Erik,
The JBL is connected to the same + and - binding post as one of the SFs.
I did not measure the woofer impedance at 45hz. The woofer itself is 8 ohms impedance wise so I just calculated that. I overlapped by 15 hz to make sure I was covered. I know the design of high end speakers would not use that method, but for now, without the tools needed to test for impedance at 45 HZ, I used my primitive method. As I said, I know the JBL is pumping out lots of low bass because I can see and hear it very easily when it is playing by itself. When I introduce the SFs back into the mix, the bass decreases back to what the SFs normally put out. To test this even further,
I hooked the JBL up to one amp and one of the SFs to the other amp.
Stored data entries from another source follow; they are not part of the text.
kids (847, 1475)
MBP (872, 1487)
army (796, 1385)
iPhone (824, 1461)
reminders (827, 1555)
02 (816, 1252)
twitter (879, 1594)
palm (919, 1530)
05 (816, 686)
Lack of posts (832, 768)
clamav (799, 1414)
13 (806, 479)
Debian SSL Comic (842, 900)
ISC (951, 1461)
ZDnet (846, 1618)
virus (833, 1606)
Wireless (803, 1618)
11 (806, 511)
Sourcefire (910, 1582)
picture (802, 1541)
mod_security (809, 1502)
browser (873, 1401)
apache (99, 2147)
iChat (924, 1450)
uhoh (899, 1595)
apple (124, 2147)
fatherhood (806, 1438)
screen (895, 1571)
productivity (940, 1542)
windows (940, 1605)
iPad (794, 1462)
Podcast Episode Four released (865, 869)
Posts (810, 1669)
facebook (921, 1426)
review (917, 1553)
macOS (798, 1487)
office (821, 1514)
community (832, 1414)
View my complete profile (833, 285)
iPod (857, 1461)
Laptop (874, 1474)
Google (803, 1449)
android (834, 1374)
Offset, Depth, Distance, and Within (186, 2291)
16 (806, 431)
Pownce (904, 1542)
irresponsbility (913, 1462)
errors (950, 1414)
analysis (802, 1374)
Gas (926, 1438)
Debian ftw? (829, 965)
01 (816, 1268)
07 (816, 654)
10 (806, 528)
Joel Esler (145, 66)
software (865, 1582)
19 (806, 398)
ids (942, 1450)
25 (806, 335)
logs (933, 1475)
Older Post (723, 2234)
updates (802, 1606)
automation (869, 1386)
When I was on the amp with just the JBL, same thing, big bass. When I swept the balance to the middle where both amps/speakers are firing at the same time, the amount of bass is clearly lower. Now, it is not nearly as much of a decrease as it would be if somebody's two front mains were playing and perfectly in phase...and then you swapped the polarity of one speaker. It is just...less. And then when playing music with the JBL and the SF, and I swapped it over to the SF only, bass that is about the same as when the balance was in the middle. I then swapped the polarity of the JBL and tried it all again. Pretty much the same result but SLIGHTLY better. And I say slightly as if the JBL is 82 degrees out of phase in one direction and then 98 degrees in the other direction. It really just seems as though I add a capacitor in parallel with the driver upstream of the inductor to make this a 2nd order crossover which would change my phase by approximately 90 degrees. Meaning about -8 and +8 degrees out of phase instead of 82 and 98 when polarity is flipped.